Location: Infectious Bacterial Diseases ResearchTitle: Immune Responses and Protection against Experimental Brucella suis biovar 1 Challenge in Non-vaccinated or RB51-Vaccinated Cattle) Author
Submitted to: Clinical and Vaccine Immunology
Publication Type: Peer reviewed journal
Publication Acceptance Date: 10/4/2010
Publication Date: 12/17/2010
Citation: Olsen, S.C., Hennager, S.G. 2010. Immune responses and protection against experimental Brucella suis biovar 1 challenge in non-vaccinated or B. abortus strain RB51-vaccinated cattle. Clinical and Vaccine Immunology. 17(12):1891-1895. Interpretive Summary: Brucella suis is a bacteria that can cause disease in domestic livestock and people. National eradication programs have been ongoing for decades in an effort to eliminate this disease and protect public health. Spillover of disease from feral swine into domestic livestock causes positive diagnostic tests that cannot be differenciated from Brucella abortus infection. This interferes with regulatory efforts to keep Brucella abortus out of cattle and imperils the financial investment made to eliminate the brucellosis from cattle. In this study, cattle were vaccinated with RB51 and protection against experimental challenge with B. suis during pregnancy was evaluated. Although abortions were not noted, vaccinated and nonvaccinated cattle did not differ in protection against B. suis infection or antibody responses. This data will be of benefit to the scientists, livestock producers, and regulatory personnel in understanding the epidemiology and diagnostic responses associated with Brucella suis infection of cattle.
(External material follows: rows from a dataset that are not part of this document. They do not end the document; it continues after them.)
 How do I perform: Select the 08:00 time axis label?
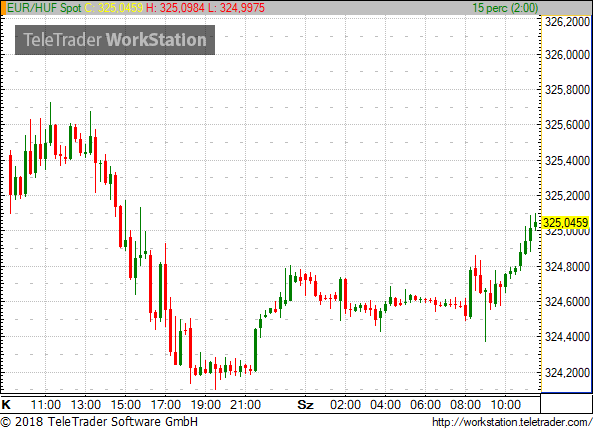(x=465, y=405)
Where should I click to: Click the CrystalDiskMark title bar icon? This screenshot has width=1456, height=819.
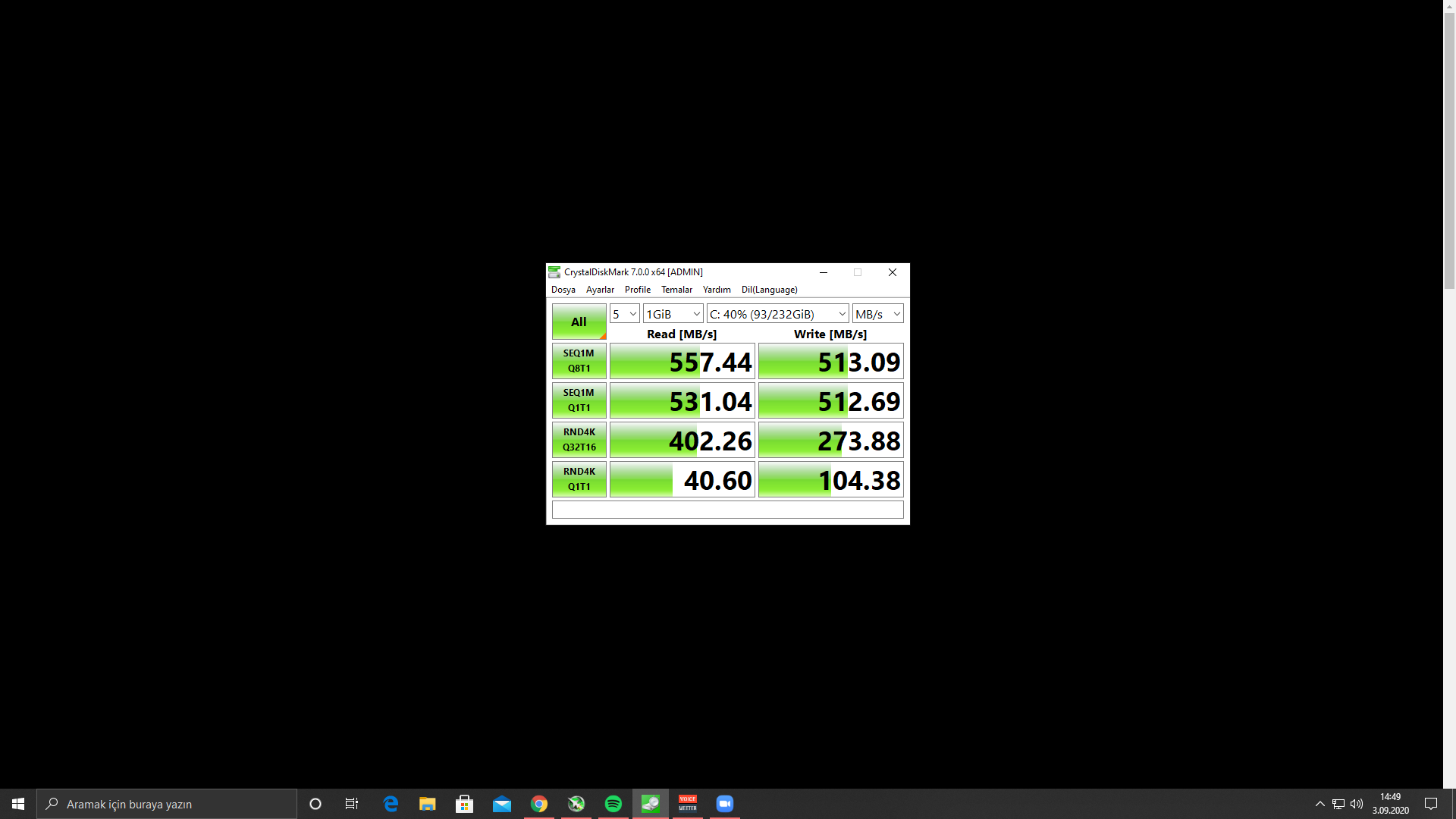point(554,272)
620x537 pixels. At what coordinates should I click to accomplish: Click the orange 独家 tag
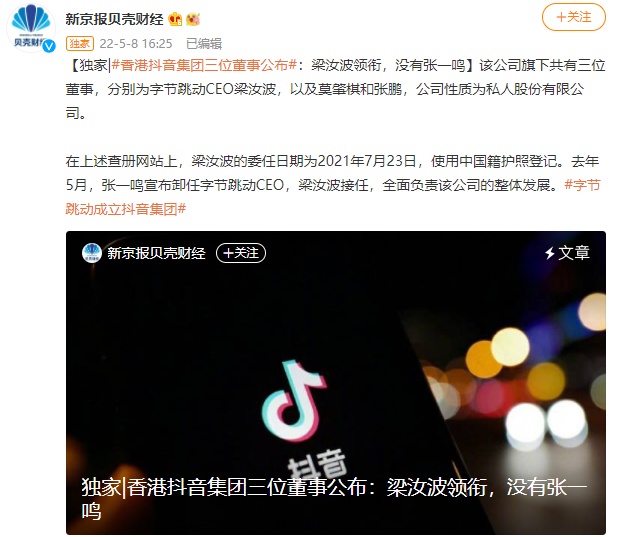[79, 43]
Technical Abstract: Twenty Hereford heifers, approximately 9 months of age, were vaccinated with saline (control) or 2 x 10**10 CFU of Brucella abortus strain RB51 (RB51) vaccine. Immunologic responses after inoculation demonstrated significantly greater (P<0.05) antibody and proliferative responses to RB51 antigens in cattle vaccinated with RB51 as compared to controls. Pregnant cattle received a conjunctival challenge at approximately 6 months gestation with 10**7 CFU of B. suis biovar 1 strains isolated from naturally infected cattle. The fluorescence polarization assay and the buffered acid plate agglutination test had the highest sensitivity in detecting B. suis infected cattle between 2 and 12 weeks after experimental infection. Serologic responses and lymphocyte proliferative responses to B. suis antigens did not differ between control and RB51 vaccinates after experimental infection. No abortions occurred in cattle in either treatment after challenge, although there appeared to be an increased incidence of retained placenta after parturition in both control and RB51 vaccination treatments. Our data suggests that mammary gland is a preferred site for B. suis localization in cattle. Vaccination with RB51 did not reduce B. suis infection rates in maternal or fetal tissues. Our data suggests that although B. suis is unlikely to cause abortions and fetal losses, RB51 vaccination will not protect cattle against infection after exposure.